Raptor actually runs two ESC software programmes with a Bosch module and Ford’s own system looking after a few new sensors of its own as it aims to take a development lead in this area so it’s not so reliant on suppliers. Whereas the likes of the Focus RS and GT350 are subjected to sustained track testing to ensure they live up to the Ford Performance ideals, the Raptors have to endure a 1600km desert bashing over four days, replicating a Baja-style off-road race, which we got of a taste of on the launch, and to say it’s fairly demanding is an understatement.
Along dirt roads the Raptor’s ride is unsurpassed. The long travel suspension and massively capable Fox shockers take it all in their stride. But it’s when you up the ante over rough, rutted tracks that this thing goes next level. Experiencing the ultimate off-road performance of both the tyres and the Fox shockers at speed is probably something most owners here in NZ will never get the chance to truly appreciate. Unless, perhaps, you have access to an off-road wonderland like the Tipperary Station, a 210,000 hectare Australian cattle ranch with all manner of dirt trails purpose built for torturing the Ranger Raptor.
Just how fast you can attack seriously gnarly tracks is eye opening. It managed to glide over the bumps, with no floating or bouncing to suffer. It’s quick to gain your confidence, and we were happy to send it over washouts at 90km/h that you’d probably think twice about tackling at 40km/h in a Wildtrak. This thing will go great over urban speed bumps. We can’t wait to view all the Ranger Raptor jump fails on YouTube too.

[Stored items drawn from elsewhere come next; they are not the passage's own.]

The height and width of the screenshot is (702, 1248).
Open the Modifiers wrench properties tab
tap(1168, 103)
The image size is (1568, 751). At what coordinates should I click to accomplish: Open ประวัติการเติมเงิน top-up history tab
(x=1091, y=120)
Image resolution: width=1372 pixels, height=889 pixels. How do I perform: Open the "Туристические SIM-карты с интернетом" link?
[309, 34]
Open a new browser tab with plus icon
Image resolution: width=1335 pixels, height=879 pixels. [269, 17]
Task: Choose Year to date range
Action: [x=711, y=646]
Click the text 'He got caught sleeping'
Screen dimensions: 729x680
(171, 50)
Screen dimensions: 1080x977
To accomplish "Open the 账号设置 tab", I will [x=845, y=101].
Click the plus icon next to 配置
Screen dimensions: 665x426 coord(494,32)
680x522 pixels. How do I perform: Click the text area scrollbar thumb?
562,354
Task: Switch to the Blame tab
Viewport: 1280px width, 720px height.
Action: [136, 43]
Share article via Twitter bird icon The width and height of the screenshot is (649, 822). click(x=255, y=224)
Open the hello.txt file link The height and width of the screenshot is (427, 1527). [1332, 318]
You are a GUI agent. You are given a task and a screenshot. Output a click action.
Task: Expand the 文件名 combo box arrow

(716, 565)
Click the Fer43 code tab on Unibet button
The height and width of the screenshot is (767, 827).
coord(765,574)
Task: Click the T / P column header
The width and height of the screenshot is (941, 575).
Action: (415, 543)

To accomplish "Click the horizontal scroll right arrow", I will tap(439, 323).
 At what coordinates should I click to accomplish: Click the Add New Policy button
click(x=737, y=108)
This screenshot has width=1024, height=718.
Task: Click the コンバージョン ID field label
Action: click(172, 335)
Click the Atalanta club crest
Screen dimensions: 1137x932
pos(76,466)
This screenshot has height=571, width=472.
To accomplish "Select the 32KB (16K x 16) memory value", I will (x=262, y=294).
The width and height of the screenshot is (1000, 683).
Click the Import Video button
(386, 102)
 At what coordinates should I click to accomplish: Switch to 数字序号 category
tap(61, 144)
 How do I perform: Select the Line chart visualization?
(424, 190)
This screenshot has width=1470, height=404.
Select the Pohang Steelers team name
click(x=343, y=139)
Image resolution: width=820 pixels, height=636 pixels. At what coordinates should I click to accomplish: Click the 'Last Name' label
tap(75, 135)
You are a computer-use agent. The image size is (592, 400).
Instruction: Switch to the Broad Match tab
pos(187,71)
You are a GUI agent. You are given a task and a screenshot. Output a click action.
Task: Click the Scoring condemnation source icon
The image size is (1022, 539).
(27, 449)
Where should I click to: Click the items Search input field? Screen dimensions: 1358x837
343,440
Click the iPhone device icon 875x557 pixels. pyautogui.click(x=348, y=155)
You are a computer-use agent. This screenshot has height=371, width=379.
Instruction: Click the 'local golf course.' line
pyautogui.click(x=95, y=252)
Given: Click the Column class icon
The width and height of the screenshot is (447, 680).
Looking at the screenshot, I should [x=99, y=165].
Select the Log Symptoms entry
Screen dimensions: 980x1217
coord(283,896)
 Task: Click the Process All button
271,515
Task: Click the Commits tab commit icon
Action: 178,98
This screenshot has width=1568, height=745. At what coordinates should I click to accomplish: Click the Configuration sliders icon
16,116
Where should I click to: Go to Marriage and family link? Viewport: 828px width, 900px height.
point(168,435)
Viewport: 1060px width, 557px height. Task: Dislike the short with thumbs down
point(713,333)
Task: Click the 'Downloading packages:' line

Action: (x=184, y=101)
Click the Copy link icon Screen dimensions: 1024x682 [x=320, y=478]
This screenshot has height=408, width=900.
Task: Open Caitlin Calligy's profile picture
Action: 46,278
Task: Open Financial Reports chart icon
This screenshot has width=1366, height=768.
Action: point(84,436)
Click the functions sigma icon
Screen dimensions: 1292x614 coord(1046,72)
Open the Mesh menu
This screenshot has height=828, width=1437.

Even when seated beside the hotshoes jumping the Raptor off dirt ramps, your spine suffers no compression as the suspension is quick to let the wheels drop, allowing maximum travel for the landing, where the ‘bump zone’ soaks up the impact but then the shocks have instantly settled the truck, ready for it to tackle the next obstacle rather than wallowing about. And in 4x4 high with the ESC off, they really could make this 2.4 tonne truck hustle. Tackling the whoops (which admittedly were well manicured and spaced), the suspension was able to diffuse the series of bumps while the truck seemingly floated level across the top of them.
The on-road ride is sorted too and the five-link rear end is utterly planted, delivering more stability in the bends which allows that wonderfully linear and progressive Ranger steering to work even more sweetly. The BF Goodrich ATs not only work in the soft dirt and dust but also on tarmac, gripping well and building towards the limits before gradually breaking away. They really bite into the dirt.
A regular Ranger would be all bounce and understeer on the course we threaded the Raptor along, and its quick response to the steering, for such a hefty ute, was noteworthy as it turns sharply in the soft terrain.
As an overall package, this is very compelling. It might not have the squirt of a V6 Amarok but is more interesting dynamically, while it’s better on- and off-road than HSV’s SportsCat, if not quite as capable in terms of the reduced towing and load carrying (2500kg braked and 750kg load rating).
The $85k ask is steep for a ute, but we feel the $15k premium over a Wildtrak is well justified, even if most won’t get to fully appreciate its talents. But for those who do, there’s nothing quite like it.